- WHAT TO WORK ON: Rewrite the records below with every "At what coordinates" changed to "Where" and everything else left as it is. Omit the pictures from your answer.

+++

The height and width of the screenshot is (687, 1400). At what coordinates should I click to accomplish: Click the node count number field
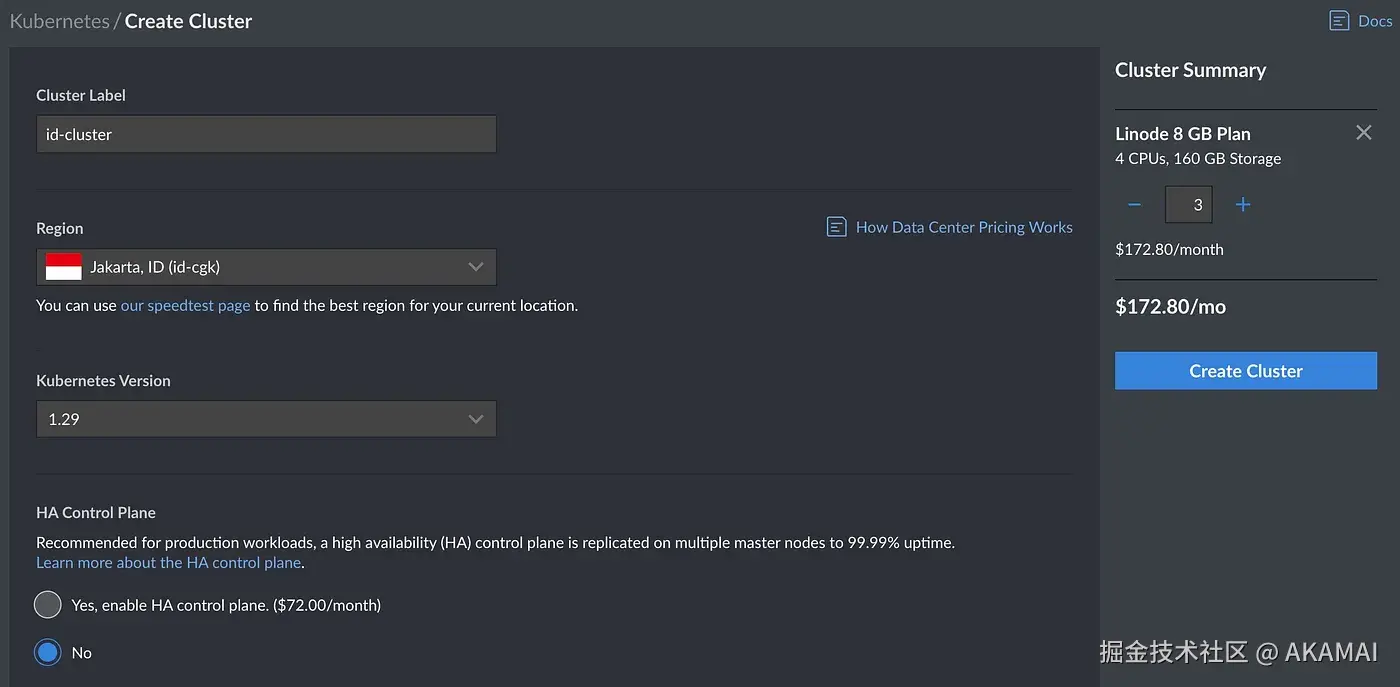click(x=1189, y=205)
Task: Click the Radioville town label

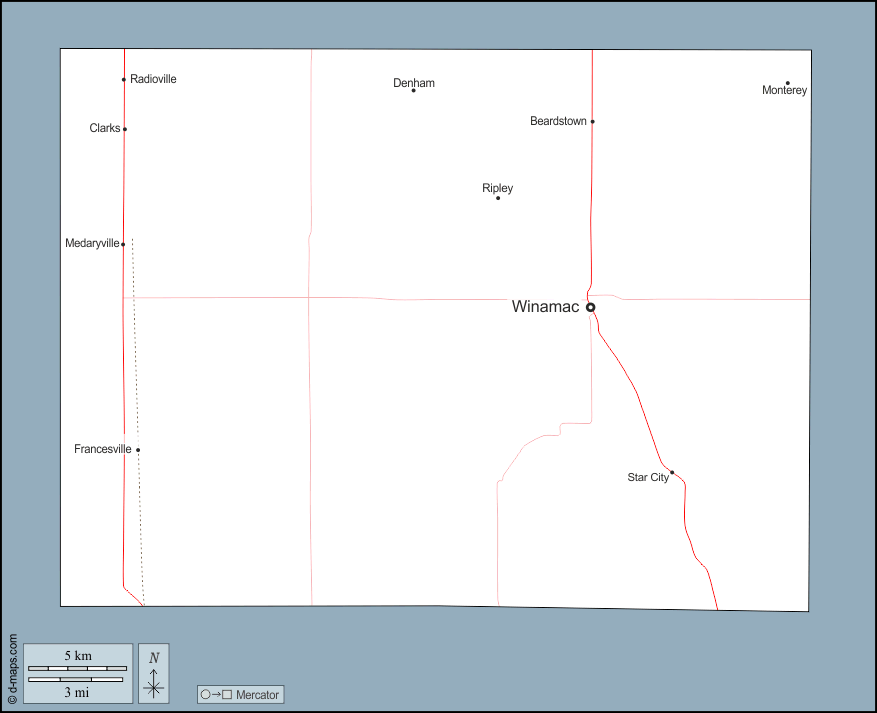Action: [153, 79]
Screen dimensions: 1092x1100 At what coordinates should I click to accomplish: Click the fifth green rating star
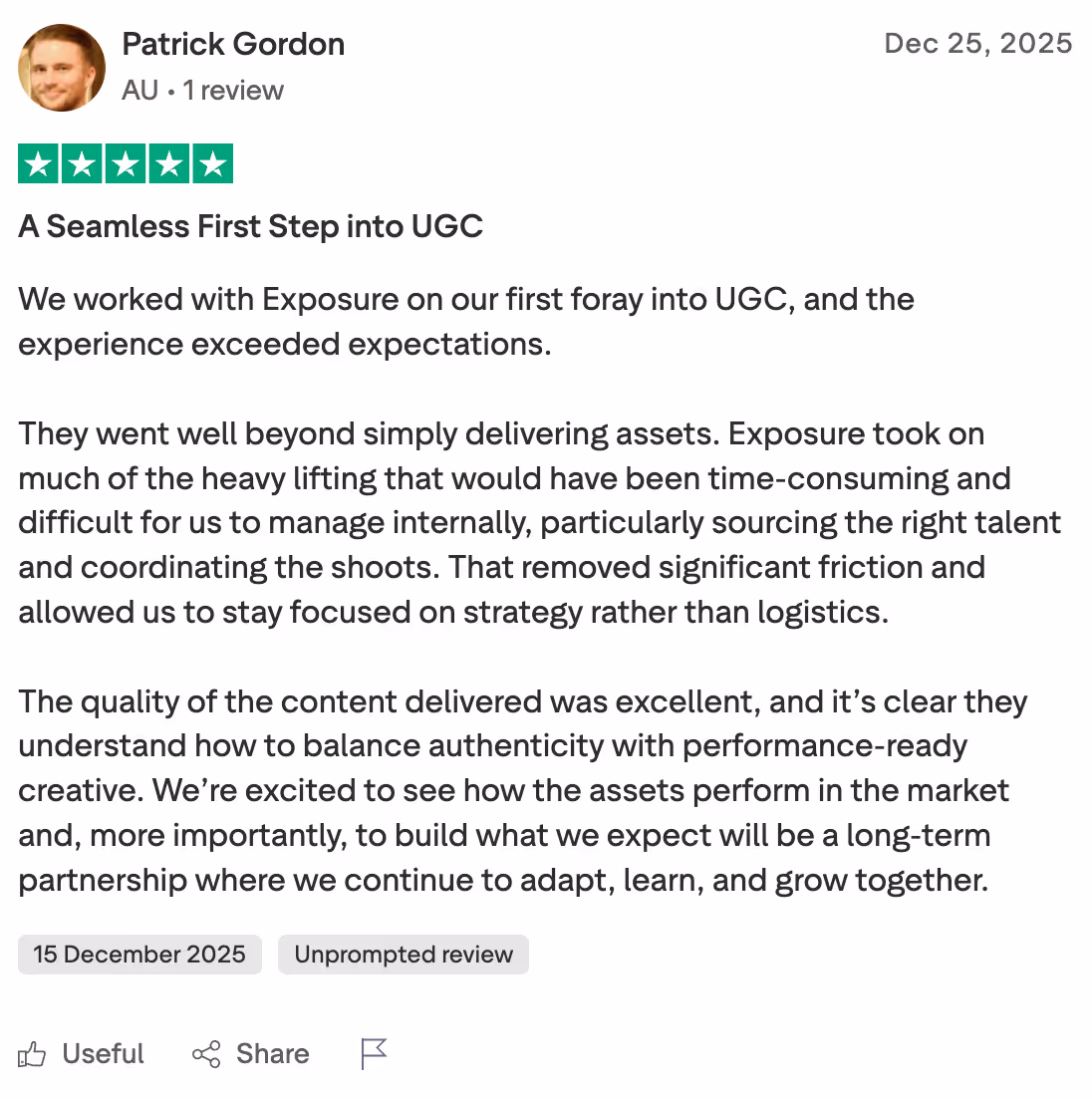(x=212, y=163)
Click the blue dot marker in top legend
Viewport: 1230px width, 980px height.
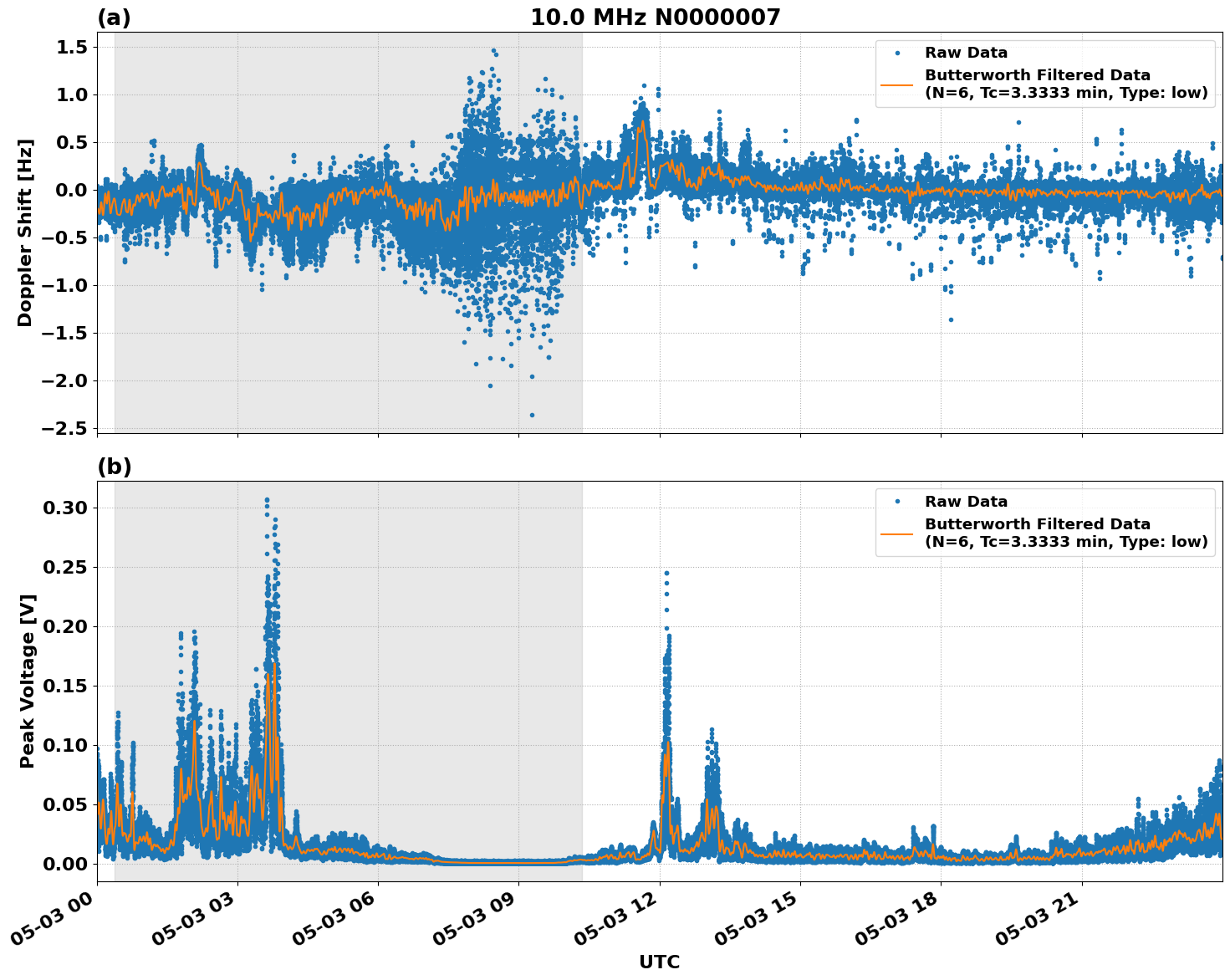click(x=897, y=53)
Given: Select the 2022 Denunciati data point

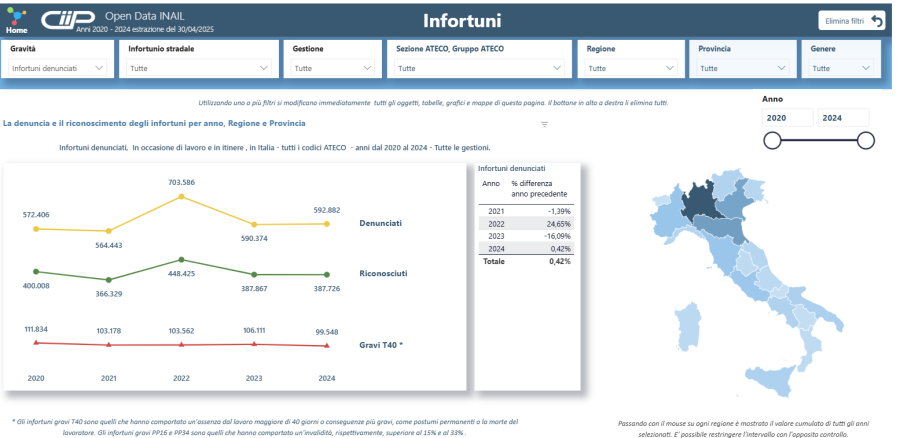Looking at the screenshot, I should pos(181,196).
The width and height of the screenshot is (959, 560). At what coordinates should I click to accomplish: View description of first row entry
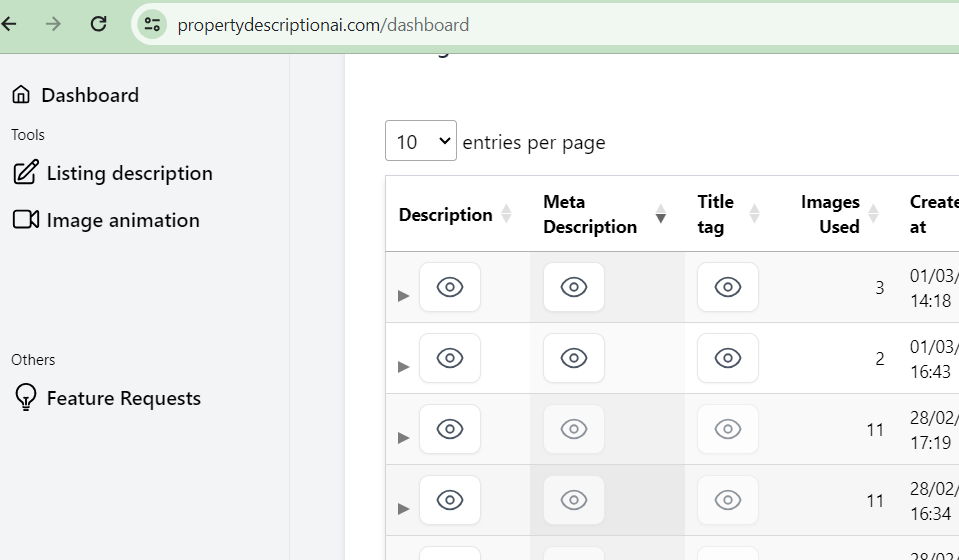click(450, 287)

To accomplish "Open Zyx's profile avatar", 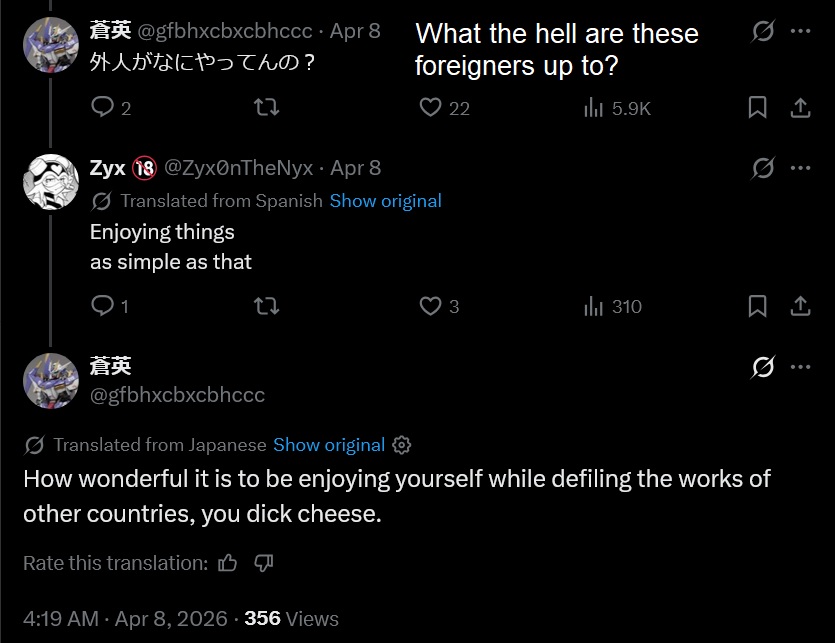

+++

- SOLUTION TO THE PROBLEM:
The height and width of the screenshot is (687, 1400). Where should I click to accomplish: Click the node count number field
click(x=1189, y=205)
Task: Click the Radioville town label

Action: [153, 79]
Screen dimensions: 1092x1100 Where should I click to accomplish: Click the fifth green rating star
(x=212, y=163)
Click the blue dot marker in top legend
Viewport: 1230px width, 980px height.
click(x=897, y=53)
Given: Select the 2022 Denunciati data point

Looking at the screenshot, I should pos(181,196).
The width and height of the screenshot is (959, 560). Where should I click to accomplish: View description of first row entry
click(450, 287)

To accomplish "Open Zyx's profile avatar", 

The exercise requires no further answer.